Collected data:
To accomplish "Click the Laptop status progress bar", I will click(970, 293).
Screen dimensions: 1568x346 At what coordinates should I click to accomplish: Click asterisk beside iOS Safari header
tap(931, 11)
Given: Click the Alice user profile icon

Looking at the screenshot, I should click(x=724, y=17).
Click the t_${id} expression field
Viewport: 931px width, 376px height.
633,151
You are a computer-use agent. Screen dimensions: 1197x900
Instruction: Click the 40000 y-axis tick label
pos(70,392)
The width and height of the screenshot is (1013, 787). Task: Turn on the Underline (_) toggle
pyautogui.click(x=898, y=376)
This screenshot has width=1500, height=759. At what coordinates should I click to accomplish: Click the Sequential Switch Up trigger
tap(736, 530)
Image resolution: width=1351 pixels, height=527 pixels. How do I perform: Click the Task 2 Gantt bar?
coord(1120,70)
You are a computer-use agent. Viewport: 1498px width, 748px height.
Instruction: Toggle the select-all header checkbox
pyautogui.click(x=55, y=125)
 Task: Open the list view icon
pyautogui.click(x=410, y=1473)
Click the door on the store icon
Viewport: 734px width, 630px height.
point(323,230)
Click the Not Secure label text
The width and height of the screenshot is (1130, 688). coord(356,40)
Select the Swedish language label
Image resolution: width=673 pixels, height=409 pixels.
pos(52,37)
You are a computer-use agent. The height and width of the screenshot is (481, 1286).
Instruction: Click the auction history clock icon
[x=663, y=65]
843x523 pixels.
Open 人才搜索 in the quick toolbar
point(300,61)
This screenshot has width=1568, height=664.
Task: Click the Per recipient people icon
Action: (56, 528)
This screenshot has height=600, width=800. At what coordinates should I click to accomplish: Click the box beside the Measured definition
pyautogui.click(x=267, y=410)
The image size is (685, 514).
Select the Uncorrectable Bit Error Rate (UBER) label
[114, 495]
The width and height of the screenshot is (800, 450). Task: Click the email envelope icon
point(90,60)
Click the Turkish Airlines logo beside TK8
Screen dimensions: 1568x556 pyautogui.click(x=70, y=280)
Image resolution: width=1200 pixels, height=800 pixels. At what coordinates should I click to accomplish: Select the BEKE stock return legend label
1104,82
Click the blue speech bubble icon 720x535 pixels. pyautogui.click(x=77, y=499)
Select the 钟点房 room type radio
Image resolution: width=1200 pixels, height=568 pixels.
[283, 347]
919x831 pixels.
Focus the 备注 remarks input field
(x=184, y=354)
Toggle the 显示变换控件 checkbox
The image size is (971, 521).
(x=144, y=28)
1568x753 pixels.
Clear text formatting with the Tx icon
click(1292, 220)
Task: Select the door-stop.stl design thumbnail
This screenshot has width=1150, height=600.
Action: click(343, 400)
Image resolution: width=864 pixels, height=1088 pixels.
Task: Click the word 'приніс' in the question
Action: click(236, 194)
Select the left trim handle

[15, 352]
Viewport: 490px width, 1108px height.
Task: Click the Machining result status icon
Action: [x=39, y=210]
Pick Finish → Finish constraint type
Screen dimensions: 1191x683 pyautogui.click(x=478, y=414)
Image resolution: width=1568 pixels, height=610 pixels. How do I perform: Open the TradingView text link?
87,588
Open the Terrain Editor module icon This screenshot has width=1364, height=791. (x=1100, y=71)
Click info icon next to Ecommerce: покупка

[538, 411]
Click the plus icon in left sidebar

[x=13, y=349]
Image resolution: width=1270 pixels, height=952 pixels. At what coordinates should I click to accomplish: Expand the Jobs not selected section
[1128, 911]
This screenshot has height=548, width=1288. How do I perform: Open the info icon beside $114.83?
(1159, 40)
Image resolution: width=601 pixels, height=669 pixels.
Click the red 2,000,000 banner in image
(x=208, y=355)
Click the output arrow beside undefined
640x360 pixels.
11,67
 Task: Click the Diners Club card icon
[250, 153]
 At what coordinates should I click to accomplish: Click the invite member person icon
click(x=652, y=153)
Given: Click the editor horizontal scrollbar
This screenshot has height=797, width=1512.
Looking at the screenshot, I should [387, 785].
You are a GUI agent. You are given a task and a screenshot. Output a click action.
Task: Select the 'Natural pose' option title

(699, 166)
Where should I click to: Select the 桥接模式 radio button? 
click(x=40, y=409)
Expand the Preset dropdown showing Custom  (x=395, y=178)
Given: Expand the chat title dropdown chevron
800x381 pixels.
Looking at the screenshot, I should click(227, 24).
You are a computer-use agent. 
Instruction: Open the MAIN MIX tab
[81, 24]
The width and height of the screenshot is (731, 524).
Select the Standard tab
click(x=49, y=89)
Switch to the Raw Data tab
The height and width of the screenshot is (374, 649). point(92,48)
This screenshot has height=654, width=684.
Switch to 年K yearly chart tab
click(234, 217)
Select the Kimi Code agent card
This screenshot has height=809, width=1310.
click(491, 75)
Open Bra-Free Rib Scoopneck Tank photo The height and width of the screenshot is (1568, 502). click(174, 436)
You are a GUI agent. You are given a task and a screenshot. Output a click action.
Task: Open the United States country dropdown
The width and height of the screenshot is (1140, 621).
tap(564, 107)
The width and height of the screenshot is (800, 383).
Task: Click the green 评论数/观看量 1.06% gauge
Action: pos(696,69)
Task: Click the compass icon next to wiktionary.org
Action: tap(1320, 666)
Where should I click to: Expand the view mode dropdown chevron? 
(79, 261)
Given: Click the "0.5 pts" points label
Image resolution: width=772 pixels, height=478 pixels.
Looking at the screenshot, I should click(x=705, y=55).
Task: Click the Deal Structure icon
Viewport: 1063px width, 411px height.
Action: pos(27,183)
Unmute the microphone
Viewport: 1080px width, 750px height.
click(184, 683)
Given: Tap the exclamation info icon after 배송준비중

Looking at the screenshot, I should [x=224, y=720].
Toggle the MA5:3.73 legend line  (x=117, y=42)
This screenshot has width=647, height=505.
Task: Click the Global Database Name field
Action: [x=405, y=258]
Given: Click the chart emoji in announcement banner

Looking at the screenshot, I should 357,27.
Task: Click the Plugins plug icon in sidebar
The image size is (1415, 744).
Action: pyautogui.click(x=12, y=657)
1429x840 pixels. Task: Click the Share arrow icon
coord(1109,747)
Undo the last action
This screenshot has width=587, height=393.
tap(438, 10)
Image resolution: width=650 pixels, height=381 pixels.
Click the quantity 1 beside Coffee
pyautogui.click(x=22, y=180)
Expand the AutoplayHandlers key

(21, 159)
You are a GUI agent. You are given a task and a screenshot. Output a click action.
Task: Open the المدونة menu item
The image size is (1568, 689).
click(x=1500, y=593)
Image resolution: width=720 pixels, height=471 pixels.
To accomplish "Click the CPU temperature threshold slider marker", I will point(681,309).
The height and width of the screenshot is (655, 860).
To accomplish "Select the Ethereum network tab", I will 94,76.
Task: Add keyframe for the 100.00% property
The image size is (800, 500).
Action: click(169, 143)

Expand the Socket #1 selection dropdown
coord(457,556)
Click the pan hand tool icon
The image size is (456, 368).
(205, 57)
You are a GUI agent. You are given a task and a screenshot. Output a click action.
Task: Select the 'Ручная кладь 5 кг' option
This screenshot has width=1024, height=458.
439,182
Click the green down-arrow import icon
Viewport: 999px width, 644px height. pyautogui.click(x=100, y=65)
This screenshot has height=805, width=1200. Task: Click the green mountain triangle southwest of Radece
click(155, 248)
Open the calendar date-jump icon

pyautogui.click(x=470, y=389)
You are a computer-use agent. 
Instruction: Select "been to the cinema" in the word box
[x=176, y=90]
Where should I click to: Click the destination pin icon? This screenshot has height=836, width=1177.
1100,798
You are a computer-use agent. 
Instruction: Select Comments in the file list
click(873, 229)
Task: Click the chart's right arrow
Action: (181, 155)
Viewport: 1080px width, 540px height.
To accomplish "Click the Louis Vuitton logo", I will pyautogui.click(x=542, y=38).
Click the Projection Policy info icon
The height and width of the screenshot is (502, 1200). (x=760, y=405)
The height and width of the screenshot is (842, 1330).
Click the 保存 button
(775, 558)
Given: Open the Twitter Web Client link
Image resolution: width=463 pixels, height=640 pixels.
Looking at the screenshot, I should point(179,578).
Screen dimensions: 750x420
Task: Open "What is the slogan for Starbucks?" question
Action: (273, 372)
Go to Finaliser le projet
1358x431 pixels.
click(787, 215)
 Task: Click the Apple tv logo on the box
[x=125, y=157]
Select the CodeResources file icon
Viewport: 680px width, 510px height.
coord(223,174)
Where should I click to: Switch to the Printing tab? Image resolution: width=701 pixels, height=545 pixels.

* [WHAT YOU SHOULD DO] Match on "will" and copy out every line of the entries that contains it.

* [EXERCISE RESULT]
To accomplish "Click the Laptop status progress bar", I will click(970, 293).
To accomplish "Click the CPU temperature threshold slider marker", I will point(681,309).
To accomplish "Select the Ethereum network tab", I will 94,76.
To accomplish "Click the Louis Vuitton logo", I will pyautogui.click(x=542, y=38).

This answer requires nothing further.